Texto mostrado:

%%

LOS ARTESANOS DEL MONASTERIO
(RB 57-02)
Todos los dones que hemos recibido debemos tratar de desarrollarlos en beneficio de la comunidad, pero ya hemos visto que en ningún caso son un valor absoluto, más vale prescindir de ellos si no se utilizan con rectitud de corazón, cumpliendo así el mandato del Señor: si tu ojo te escandaliza, sácatelo, pues más te vale entrar en el reino de los cielos tuerto que con los dos ojos. Por eso San Benito prefiere la pobreza que supone prescindir de las habilidades de un artesano engreído que su perdición espiritual.

%%

Bloque de datos:
%%

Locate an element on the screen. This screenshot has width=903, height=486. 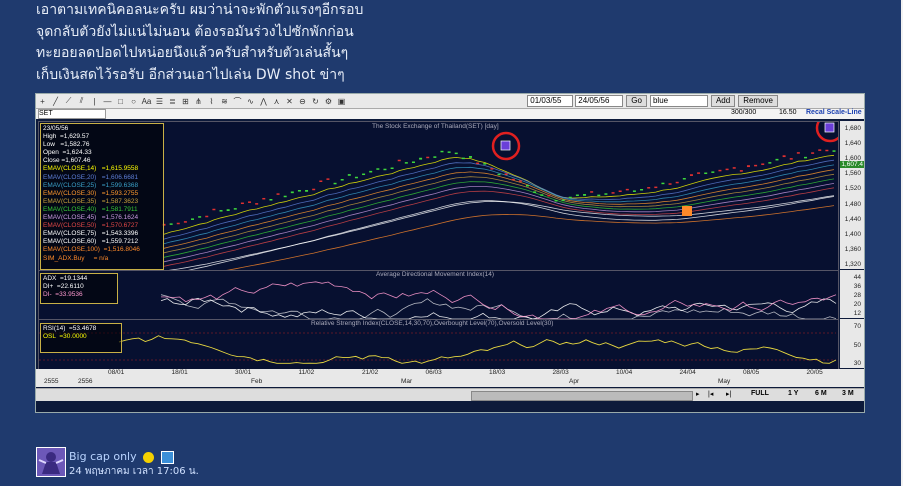
legend-entry: ADX =19.1344 is located at coordinates (66, 278).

%%

Instrucciones:
a. Según el texto sobre los artesanos del monasterio, ¿qué prefiere San Benito antes que la perdición espiritual de un artesano engreído?
b. Duplica el fragmento del texto sobre los artesanos del monasterio que va desde "Todos los dones" hasta "su perdición espiritual.", ambos incluidos.
c. Retoma el texto sobre los artesanos del monasterio desde el punto en que se detiene.

Respuestas escritas:
a. La pobreza que supone prescindir de las habilidades de ese artesano.

b.
Todos los dones que hemos recibido debemos tratar de desarrollarlos en beneficio de la comunidad, pero ya hemos visto que en ningún caso son un valor absoluto, más vale prescindir de ellos si no se utilizan con rectitud de corazón, cumpliendo así el mandato del Señor: si tu ojo te escandaliza, sácatelo, pues más te vale entrar en el reino de los cielos tuerto que con los dos ojos. Por eso San Benito prefiere la pobreza que supone prescindir de las habilidades de un artesano engreído que su perdición espiritual.

c.
En nuestra época esto resulta difícil y fácil de comprender a un mismo tiempo. Es difícil de entender por el valor que se da al individuo y su autonomía, pero es comprensible por la sensibilidad comunitaria que se tiene, al menos dentro de la Iglesia. En cualquier caso hemos de estar muy atentos para no dejarnos engañar. Dice un autor a este respecto: “Es verdad que en el monasterio se ha de trabajar, se han de hacer las cosas bien hechas, bonitas, la actividad ha de ser rentable… Pero, ¡atención! Es importante poner un límite, trabajar con paz y tranquilidad bajo la mirada de Cristo, dando a las cosas su verdadera orientación que es la gloria de Dios. Esto es fácil de decir, pero prácticamente pide mucho sacrificio. ¡Y es tan natural dejarse dominar por el trabajo y adorar luego en él la obra de nuestras manos desviando así, bajo los mejores pretextos, la creación del fin querido por Dios! Los sacrificios exigidos podrán parecer entonces desprecio de los valores de este mundo. Pero no es así; aunque por la obediencia la cruz entre en nuestro trabajo monástico, será precisamente ella la que hará fructificar para Dios los dones que él ha puesto en nuestras manos”.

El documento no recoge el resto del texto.